Group,
As we embark upon our first, official dinner club, I wanted to first express my sincere excitement to dine with each of you. I hope our nights will be filled with good conversation, laughter and foie gras.
I have been thinking and want to pose some rules for our future monthly Dinner Clubs. Because I do not want to be labeled as an autocratic in my rule making, I will allow a more democratic approach in the creation of our dinner club guidlines. For now, here is a start:
Rules
1) First and foremost, there is NO Dinner Club.
2) If a member has become boring, uninteresting or lackluster (all meaning the same thing), then we can follow the following format of member removal: secret ballot.

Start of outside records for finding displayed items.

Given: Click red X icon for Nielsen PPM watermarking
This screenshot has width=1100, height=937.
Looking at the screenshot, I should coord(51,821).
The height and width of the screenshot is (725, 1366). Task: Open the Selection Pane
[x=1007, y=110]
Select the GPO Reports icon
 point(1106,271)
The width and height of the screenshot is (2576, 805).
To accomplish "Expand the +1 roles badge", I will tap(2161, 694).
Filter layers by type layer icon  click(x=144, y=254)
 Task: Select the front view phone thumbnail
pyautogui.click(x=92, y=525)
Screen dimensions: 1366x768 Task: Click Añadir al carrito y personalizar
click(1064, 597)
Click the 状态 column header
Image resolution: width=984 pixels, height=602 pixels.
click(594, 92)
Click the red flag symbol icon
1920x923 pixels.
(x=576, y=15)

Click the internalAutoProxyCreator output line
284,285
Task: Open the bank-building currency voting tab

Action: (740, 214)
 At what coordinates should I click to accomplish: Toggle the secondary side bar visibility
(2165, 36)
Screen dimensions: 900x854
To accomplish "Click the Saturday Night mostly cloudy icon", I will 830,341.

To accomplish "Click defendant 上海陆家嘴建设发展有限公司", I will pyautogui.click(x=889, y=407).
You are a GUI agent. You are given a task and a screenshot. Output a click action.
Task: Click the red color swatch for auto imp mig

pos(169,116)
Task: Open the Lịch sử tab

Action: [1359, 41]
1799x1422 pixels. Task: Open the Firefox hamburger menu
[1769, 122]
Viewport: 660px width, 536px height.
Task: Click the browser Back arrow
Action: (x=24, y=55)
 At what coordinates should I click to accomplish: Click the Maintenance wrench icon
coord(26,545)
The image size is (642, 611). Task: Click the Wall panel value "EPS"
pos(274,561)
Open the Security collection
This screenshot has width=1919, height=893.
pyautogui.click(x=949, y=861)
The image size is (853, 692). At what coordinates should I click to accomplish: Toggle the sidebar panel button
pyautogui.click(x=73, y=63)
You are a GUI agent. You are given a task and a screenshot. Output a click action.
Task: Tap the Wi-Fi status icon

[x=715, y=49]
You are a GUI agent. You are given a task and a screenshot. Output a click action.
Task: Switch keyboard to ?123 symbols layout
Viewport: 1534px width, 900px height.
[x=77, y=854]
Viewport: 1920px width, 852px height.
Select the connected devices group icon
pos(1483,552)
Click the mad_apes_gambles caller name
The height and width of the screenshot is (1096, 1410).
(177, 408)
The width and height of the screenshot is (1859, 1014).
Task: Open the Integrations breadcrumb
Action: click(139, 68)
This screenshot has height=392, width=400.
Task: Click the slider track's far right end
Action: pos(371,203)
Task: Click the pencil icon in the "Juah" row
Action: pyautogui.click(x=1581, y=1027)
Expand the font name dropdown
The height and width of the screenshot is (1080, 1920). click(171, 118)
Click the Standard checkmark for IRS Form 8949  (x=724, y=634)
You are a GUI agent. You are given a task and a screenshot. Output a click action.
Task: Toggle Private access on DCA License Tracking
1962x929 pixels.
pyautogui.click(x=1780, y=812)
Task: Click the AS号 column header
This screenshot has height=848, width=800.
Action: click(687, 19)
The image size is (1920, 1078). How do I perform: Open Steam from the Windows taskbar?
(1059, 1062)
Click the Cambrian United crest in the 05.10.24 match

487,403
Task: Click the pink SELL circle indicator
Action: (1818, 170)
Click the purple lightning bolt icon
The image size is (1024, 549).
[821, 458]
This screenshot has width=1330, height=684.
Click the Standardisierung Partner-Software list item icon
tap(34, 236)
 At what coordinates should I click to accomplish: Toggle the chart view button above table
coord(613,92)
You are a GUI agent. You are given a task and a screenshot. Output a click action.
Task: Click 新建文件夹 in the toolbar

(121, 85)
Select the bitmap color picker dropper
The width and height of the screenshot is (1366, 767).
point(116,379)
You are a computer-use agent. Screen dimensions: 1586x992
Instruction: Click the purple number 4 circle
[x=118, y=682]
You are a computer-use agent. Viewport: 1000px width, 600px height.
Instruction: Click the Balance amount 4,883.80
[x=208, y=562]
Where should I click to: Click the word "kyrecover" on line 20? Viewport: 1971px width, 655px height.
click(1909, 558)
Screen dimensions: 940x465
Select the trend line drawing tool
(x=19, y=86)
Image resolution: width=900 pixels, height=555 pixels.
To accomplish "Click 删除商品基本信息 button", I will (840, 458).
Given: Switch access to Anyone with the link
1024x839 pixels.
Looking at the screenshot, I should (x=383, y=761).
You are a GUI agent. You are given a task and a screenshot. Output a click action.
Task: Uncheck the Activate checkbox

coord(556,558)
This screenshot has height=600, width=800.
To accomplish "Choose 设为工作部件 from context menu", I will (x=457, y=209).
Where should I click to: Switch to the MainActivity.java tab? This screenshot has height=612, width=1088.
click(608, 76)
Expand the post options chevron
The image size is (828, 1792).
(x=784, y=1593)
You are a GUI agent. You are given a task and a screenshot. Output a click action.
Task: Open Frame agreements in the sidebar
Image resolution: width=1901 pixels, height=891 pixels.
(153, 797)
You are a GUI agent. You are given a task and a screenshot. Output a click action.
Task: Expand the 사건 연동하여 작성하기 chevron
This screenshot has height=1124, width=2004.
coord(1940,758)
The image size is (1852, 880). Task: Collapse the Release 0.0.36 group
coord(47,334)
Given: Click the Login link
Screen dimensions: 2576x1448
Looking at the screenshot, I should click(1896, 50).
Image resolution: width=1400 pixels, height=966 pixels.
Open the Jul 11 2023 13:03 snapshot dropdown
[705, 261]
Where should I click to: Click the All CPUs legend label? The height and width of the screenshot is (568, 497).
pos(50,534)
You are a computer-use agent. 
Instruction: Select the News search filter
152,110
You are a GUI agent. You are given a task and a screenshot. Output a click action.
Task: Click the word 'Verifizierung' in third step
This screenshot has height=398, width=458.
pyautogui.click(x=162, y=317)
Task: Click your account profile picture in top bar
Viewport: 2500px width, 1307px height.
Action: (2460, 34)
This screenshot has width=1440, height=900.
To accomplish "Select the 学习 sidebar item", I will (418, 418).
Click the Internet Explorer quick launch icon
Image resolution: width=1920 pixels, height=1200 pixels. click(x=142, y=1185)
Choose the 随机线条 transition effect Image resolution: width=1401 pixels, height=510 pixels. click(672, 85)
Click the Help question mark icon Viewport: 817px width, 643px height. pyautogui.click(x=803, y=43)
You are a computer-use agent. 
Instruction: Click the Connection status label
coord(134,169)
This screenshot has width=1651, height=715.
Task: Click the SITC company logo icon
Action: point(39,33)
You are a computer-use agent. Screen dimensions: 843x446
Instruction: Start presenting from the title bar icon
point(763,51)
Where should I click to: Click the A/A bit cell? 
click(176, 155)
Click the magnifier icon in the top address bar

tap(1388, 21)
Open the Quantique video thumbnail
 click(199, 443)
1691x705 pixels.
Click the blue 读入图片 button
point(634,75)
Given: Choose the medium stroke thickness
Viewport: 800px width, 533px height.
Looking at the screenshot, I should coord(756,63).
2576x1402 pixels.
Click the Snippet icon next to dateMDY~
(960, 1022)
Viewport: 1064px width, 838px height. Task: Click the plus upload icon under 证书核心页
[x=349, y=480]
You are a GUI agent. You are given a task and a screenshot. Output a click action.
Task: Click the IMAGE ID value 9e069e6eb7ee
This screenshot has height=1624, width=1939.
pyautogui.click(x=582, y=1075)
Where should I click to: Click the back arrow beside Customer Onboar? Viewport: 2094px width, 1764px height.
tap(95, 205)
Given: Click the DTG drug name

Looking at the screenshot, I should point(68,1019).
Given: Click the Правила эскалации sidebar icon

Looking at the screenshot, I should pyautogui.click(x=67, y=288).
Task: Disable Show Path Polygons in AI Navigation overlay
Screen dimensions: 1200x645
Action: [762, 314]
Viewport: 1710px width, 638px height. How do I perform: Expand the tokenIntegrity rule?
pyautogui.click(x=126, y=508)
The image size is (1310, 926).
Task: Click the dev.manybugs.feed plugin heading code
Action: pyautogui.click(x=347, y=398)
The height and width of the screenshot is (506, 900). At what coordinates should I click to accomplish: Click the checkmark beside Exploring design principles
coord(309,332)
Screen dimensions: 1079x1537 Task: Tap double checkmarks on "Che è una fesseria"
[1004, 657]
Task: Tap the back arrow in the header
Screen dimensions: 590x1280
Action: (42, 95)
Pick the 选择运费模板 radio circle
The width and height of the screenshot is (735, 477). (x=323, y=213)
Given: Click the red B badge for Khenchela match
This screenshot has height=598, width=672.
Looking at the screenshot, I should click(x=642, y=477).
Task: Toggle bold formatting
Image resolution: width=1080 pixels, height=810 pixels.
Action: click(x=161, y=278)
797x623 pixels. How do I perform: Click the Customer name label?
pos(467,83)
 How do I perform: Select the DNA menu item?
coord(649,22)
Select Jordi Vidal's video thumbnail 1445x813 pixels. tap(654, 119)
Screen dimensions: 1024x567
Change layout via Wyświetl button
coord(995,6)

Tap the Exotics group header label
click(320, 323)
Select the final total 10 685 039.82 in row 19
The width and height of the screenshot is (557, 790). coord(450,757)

3) Couples must be present at the host's home for appetizers and drinks before the dinner fiesta. Tardiness will be met with 17 lashings from the host, but choice of lashing object may be made by the tardy committer (ie stick, rope or wrench).
4) If the cocktails the hosts decide to serve are mediocre in any sense, then any person may break two of the host's glasses on the kitchet floor. If all the glasses in the house are broken, then we depart to the dinner fiesta.
5) Unveiling of the dinner's location will occur at the host's on the night of the Dinner Club. If any information is "leaked" prior to Dinner Club, then Jeff has to take 5 shots.
6) Lastly, and certainly not least, there is NO Dinner club.
Also, this Thursday kicks off our monthly Dinner Club. Reservations are made at 7:30pm so we recommend arriving at our place around 6pm for some awesome cocktails, appetizers and the unveiling of the dinner's location. Good luck in not breaking any of the rules.